Bertrand Russell - Histoire des idées au 19e siècle, Gallimard 1951 (p. 140) - à propos de Robert Owen, qu’il considère comme « le fondateur du socialisme » (p. 134) qui « ne fut pas tout à fait un sage, mais (…) fut un saint » :

robert-owen.jpg« Il n’est guère aisé de porter un jugement exact sur l’œuvre et l’influence d’Owen. Jusqu’en 1815, il se révèle comme un homme essentiellement pratique, réussissant dans tout ce qu’il entreprend, et ne se laissant pas égarer par ses impulsions de réformateur dans des entreprises impossibles. A partir de ce moment, sa vision s’élargit, mais il perd sa sagacité de la pratique quotidienne. Dans ses essais pour transformer le monde, il échoua par impatience, parce qu’il n’accorda pas assez d’attention au point de vue financier, et parce qu’il croyait qu’on pouvait aisément et rapidement convaincre tout le monde de ce qui, pour lui, était une vérité évidente. Son succès à New Lanark (*) l’égara, comme au début il en égara d’autres. Il avait la compréhension des machines et savait se faire aimer ; ces qualités suffisaient à New Lanark, mais as dans ses tentatives ultérieures. Il n’avait pas les qualités qui assurent la réussite d’un chef ou d’un organisateur.

Mais pour ses idées, il mérite d’être placé très haut. Il souligne l’importance de problèmes concernant la production industrielle, problèmes qui furent reconnus importants par la suite, quoique dans la période qui suivit immédiatement celle de son activité, leur importance ait été masquée temporairement par le développement du chemin de fer. Il comprit que la production accrue due aux machines conduirait à une surproduction ou au chômage, à moins qu’on ne pût étendre le marché grâce à une forte augmentation des salaires. Il se rendit compte aussi qu’une augmentation de salaires ne serait pas déterminée par les forces économiques sous un régime de libre concurrence. Il en déduisit qu’il fallait une méthode de production et de distribution plus socialisée si on voulait que l’industrialisme engendrât la prospérité générale. Le XIXe siècle, en trouvant continuellement de nouveaux marchés et de nouveaux pays à exploiter, réussit à échapper à une logique de la surproduction ; mais de nos jours, la vérité de l’analyse d’Owen commence à être évidente.
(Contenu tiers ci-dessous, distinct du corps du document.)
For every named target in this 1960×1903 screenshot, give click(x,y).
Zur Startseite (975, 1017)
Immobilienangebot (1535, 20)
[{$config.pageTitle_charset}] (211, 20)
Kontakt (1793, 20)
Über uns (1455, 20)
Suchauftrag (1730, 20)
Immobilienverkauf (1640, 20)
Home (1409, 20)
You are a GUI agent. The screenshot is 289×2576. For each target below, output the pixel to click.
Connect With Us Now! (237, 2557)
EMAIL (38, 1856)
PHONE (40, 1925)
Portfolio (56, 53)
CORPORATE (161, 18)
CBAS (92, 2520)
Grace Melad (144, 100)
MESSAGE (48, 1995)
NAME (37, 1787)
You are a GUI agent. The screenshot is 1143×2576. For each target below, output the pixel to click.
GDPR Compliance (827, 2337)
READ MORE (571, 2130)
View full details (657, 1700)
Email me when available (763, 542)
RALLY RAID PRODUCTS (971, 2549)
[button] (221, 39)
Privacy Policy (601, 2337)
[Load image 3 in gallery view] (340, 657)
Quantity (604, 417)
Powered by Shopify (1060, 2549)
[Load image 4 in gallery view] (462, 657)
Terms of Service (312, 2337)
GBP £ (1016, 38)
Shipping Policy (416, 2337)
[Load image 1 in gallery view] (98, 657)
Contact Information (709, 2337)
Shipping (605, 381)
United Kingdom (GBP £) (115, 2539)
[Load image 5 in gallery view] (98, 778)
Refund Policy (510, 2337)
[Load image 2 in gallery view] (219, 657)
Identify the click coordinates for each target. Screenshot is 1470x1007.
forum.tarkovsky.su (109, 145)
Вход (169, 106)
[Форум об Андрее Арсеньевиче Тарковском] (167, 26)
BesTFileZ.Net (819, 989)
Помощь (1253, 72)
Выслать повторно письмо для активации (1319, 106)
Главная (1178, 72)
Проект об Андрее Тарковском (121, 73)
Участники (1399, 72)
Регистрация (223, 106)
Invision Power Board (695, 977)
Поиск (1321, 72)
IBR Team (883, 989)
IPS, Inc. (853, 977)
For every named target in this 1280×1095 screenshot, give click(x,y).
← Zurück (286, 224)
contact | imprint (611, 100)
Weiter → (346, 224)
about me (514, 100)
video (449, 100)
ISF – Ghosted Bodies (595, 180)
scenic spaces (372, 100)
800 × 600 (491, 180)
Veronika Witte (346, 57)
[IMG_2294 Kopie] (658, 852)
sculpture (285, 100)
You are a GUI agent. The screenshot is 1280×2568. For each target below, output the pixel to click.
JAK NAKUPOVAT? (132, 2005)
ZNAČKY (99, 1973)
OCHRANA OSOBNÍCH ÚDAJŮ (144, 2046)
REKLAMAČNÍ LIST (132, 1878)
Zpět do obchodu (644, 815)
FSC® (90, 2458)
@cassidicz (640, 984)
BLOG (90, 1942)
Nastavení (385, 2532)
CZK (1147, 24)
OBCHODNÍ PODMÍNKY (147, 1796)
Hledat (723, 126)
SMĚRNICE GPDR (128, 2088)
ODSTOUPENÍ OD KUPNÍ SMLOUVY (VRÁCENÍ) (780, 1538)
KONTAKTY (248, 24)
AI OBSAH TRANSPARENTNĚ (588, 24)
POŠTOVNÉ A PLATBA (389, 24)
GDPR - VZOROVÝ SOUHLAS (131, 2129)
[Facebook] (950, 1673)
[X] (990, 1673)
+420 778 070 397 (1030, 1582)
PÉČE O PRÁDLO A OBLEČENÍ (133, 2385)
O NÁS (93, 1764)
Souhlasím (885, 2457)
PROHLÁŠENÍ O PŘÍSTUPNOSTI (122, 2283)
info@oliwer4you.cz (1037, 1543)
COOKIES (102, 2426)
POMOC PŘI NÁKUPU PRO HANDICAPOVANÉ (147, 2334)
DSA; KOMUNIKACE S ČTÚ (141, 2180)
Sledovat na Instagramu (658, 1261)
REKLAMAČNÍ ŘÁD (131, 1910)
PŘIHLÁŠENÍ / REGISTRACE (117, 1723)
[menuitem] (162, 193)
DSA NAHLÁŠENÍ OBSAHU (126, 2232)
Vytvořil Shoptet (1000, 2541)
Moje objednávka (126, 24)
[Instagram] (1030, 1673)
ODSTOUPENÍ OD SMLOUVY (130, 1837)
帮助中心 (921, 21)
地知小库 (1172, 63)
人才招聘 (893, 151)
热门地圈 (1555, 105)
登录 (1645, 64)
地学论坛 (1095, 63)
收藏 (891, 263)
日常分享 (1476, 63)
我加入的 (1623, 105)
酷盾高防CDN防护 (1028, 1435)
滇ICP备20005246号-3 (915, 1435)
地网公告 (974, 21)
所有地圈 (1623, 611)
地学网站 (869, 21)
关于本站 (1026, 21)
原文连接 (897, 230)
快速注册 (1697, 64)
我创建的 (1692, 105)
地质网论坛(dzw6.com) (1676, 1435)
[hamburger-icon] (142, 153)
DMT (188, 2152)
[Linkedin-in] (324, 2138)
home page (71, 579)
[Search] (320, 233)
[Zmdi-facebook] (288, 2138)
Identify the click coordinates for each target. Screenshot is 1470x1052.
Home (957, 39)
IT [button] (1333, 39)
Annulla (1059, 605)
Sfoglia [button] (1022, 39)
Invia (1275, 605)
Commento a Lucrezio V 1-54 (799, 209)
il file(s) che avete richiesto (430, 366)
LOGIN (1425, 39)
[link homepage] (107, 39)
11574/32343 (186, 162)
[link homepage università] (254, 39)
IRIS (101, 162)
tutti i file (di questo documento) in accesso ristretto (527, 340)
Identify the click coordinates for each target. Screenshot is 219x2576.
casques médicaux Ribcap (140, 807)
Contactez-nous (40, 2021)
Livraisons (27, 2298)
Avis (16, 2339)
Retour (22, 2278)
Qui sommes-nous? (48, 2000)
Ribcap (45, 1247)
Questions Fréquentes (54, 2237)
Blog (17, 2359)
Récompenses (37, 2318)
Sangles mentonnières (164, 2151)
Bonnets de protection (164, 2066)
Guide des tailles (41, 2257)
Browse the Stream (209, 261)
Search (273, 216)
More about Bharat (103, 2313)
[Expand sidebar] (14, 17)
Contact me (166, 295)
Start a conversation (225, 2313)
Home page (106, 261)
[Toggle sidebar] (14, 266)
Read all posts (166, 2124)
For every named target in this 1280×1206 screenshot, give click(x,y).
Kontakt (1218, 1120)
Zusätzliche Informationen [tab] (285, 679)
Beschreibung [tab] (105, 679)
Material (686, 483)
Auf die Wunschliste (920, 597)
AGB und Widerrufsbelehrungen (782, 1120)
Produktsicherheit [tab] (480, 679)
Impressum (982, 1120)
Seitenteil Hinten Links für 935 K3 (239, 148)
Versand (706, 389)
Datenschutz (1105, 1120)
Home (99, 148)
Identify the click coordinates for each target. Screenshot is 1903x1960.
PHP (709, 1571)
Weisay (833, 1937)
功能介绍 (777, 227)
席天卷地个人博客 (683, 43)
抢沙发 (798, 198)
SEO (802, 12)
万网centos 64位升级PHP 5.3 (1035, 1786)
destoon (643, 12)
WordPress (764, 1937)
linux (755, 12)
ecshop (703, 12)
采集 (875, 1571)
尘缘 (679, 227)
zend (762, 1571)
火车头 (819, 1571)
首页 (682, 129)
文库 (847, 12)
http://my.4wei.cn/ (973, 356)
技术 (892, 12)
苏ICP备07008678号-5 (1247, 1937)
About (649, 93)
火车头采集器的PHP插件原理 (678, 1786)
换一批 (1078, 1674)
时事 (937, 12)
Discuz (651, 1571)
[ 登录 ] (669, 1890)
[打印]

De son temps, les objections les plus sérieuses à son projet furent le principe de peuplement et la nécessité de la concurrence comme stimulant de l’industrie (…).
russell.jpg
La réponse à l’argument du peuplement  a été donnée par la baisse de la natalité. Un destin ironique a voulu que la classe ouvrière apprît finalement le contrôle des naissances, qui est essentiel au succès du socialisme, alors que les socialistes y ont été pour la plupart hostiles ou indifférents. L’autre argument est devenu moins sérieux à cause de la capacité de production accrue du travail. Lorsque la journée normale de travail était de douze ou quinze heures, sans aucun doute la crainte du renvoi était un stimulant nécessaire. Mais avec les méthodes modernes, et une organisation convenable, très peu d’heures suffiraient, et on pourrait les obtenir par une discipline qu’il ne serait pas difficile d’imposer.»

(*) une usine de 2 000 ouvrier dont il fut le patron.